Ansonsten: Instandhaltung und sogar einige echte Modernisierungsmaßnahmen können von der Steuer abgesetzt werden, nichts wird verfallen, wenn es nicht absichtlich so gehandhabt wird. Und wenn es absichtlich so gehandhabt wird, muss vermehrt auf Ersatzvornahme abgestellt werden und die Gerichte müssen da ausnahmsweise auch mit den Vermietern mal streng sein.
Aber die CDU schiebt doch hinterher, der Mietendeckel ist formell und materiell verfassungswidrig.
Da sieht man das wahre Gesicht der CDU durchschimmern. Formell wäre er das nur dann, wenn Berlin nicht die Gesetzgebungskompetenz in diesem Bereich hätte. Materiell könnte das beispielsweise der Fall sein, wenn bestehende Mieten abgesenkt werden. Wir schrieben bereits (im oben verlinkten Beitrag), dass wir eine Absenkung nicht als konstitutiv für einen guten Mietendeckel erachten und wir glauben auch nicht, dass es zu einer Absenkung kommt. Hingegen muss das Einfrieren wirklich absolut sein und nicht von unzähligen Ausnahmetatbeständen durchlöchert.
Das heißt?
Ein Beispiel: Es muss auch für bestehende Verträge gelten, die mit Gleitklauseln versehen sind, sonst ist diese bisher für beide Seiten vernünftige und durchdachte Lösung plötzlich die Arschkarte für die Mieter_innen. Vor allem, wenn die Inflation weiter ansteigen sollte, wäre das eine neue Form von Ungerechtigkeit.
Was ist davon zu halten, wenn sogar der Chef des deutschlandweit größten Vermieters Vonovia, Rolf Buch, sagt, man könne die Mieten nicht dem freien Markt überlassen?
Wölfe, die Kreide fressen. Oder Immobilienhaie, die sich von Plankton ernähren wollen. Die haben alle Angst vor Enteignung. Weiter steckt nichts dahinter.
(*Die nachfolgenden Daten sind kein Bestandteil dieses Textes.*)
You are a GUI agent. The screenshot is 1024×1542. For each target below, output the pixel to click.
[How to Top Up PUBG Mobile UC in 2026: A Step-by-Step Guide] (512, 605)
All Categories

Die Rückschau und die Betrachtung der Gegenwart zeigen, dass kein Umdenken in Richtung sozial stattfindet. Man findet sich ins Unvermeidliche und man weiß, woher der Immobilienhype kommt: Nicht aus einer super starken, von großen Einkommenszuwächsen der Mehrheit getragenen Wirtschaft, was höhere Mieten bis zu einem gewissen Grad rechtfertigen könnte, sondern durch makroökonomische Fehlleitungen, die alles Geld in die Immobilien treiben.
Deswegen wäre mehr Demut schon lange angebracht gewesen. Die enormen Wertsteigerungen von Immobilien sind kein Verdienst der Handelnden, kein geniales Entrepreneurship, sondern die Politik hat eine die Immobilienwirtschaft begünstigende Voraussetzung nach der anderen geschaffen. Davon jetzt ein bisschen was zurückzunehmen, ohne das Grundsätzliche anzutasten, das muss doch mal angehen, wenn sich die Wähler*innen mehr und mehr abwenden. Abwenden von denen, welche die Immobilienlobby schützen.
Die Unternehmen haben Angst davor, ihre politischen Unterstützer zu verlieren?
Wenn sich die GroKo-Parteien weiterhin so entwickeln wie seit Jahren, könnte das immerhin passieren. Dass keine von ihnen mehr an der Regierung beteiligt ist, nach 2021. Das wäre ein Novum in der Geschichte der BRD. Und falls die SPD doch noch dabei ist, wäre sie derzeit nur die Nummer zwei hinter viel stärkeren Grünen.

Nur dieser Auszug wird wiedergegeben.